Major Marci Hodge and a team of American troops worked with the local government in the city of Iskandariyah to get an Iraqi power plant up and running.
She and her team employed over 1,000 Iraqis to work at the plant, and in addition to that, another major success was to organize the shipment of children’s books from Jordan to Iraq.
And Major Marci Hodge was later awarded the Bronze Star for her work.
She’s so far spent twelve years in the Army, seven years on Active duty and another five in the Reserve.
Major Marci Hodge Says
"In this job, you find out what you’re made of; if you can hack it or not".
"I’m not interested in reliving traumatic events. The job is to create stability and win hearts and minds",
says Hodge, who spent eight months in theater this last time.
What Was Her Job?
Maj. Hodge, served as Division Humanitarian Assistance Officer as well as the Battalion Sustainment Chief for the 401st Civil Affairs Battalion,
She’s a logistician and civil affairs officer who says,
"I can move anything".
Like thousands of fourth and fifth grade level books for school children that the Department of State had been previously trying to move from Jordan to Iraq for the last few years with no luck.
Or such as in Iskandiayh, one of the fourteen different locations her battalion covered in Iraq, where she worked on a project with local government to get a completely staffed plant that had survived the war back to fully functioning capacity.
Working with one of the facility’s managers, one of the few who spoke English at the plant, Maj.

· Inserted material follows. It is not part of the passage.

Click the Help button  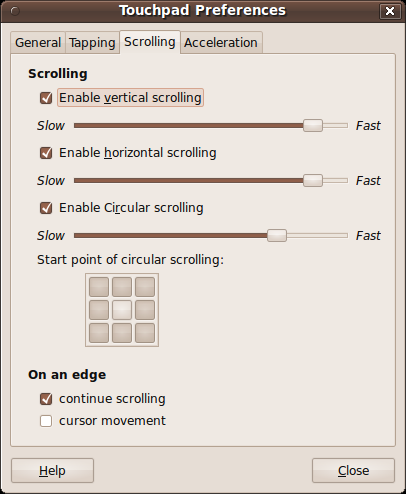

Hodge’s team on the ground even helped establish organizational practices and human resources, bringing in corporate mentors from the United States.
Her team also worked to ensure that the plant would be in a position to operate without America’s assistance in the future.

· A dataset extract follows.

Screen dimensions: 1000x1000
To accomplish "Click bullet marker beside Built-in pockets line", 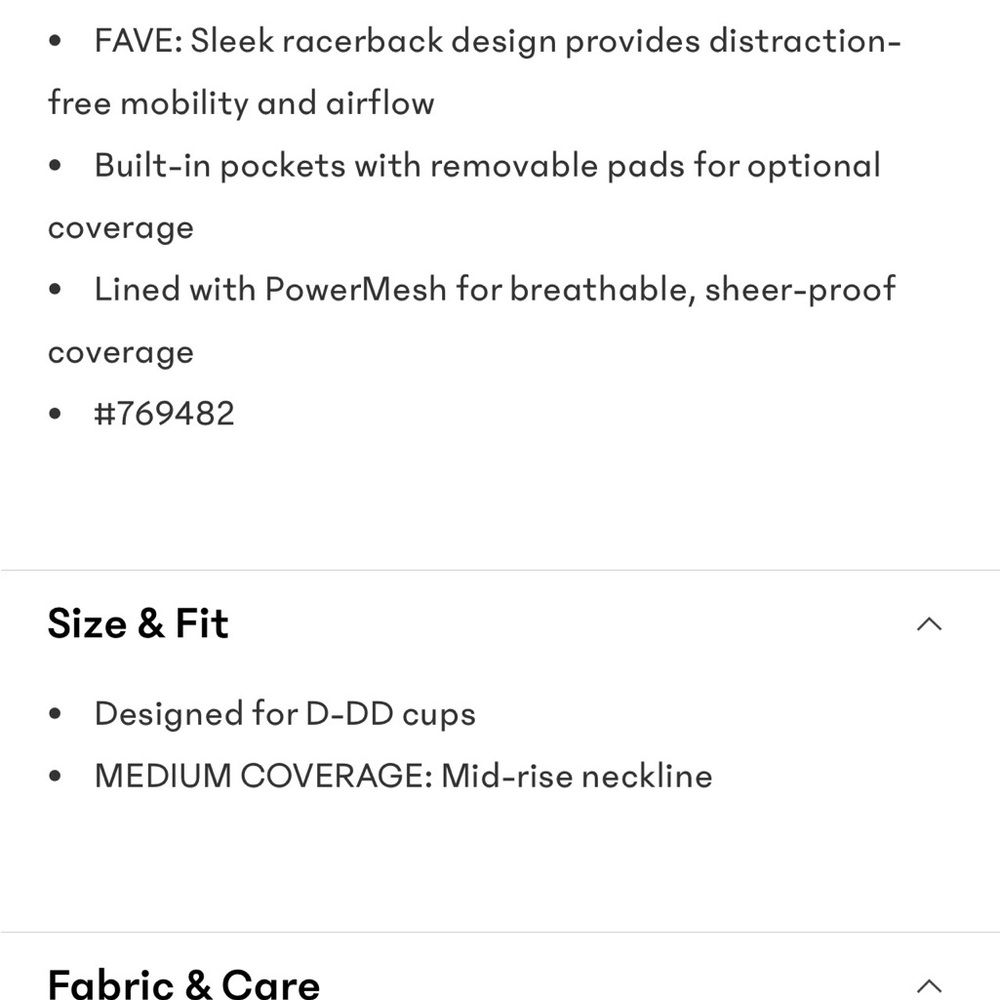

They brought in older generators to their Forward Operating Base that the Army no longer needed but had the potential to refurbished, and presented the plant with and its employees with their first large project post-war.
Local Iraqi truck drivers were also employed to transport the refurbished generators.
"It put folks back to work".
And it’s the "folks" she interacted with that made the most significant impression on Maj. Hodge, including the Iraqi locals.
"People matter regardless of where they are",
she said slowly, emphasizing that people are the same despite miles of ocean and geographic boundaries.
"It’s your duty to give back. You give it everything you’ve got".
Other Jobs And Successes
During her deployment, a female Soldier in her battalion was sexually assaulted and realizing that she could be an asset to the leadership during this time, she served as a victim advocate.
Inspired by the positive impact she had in that role, she now works for the Department of Defense’s Sexual Assault Prevention and Response office.
And as the only one in the office with recent overseas service experience, she uses her deployment experiences to explain how policies will affect other service members.
"It is just phenomenal to see the work they are doing. I am excited to see the progress and I know the work we do makes life better".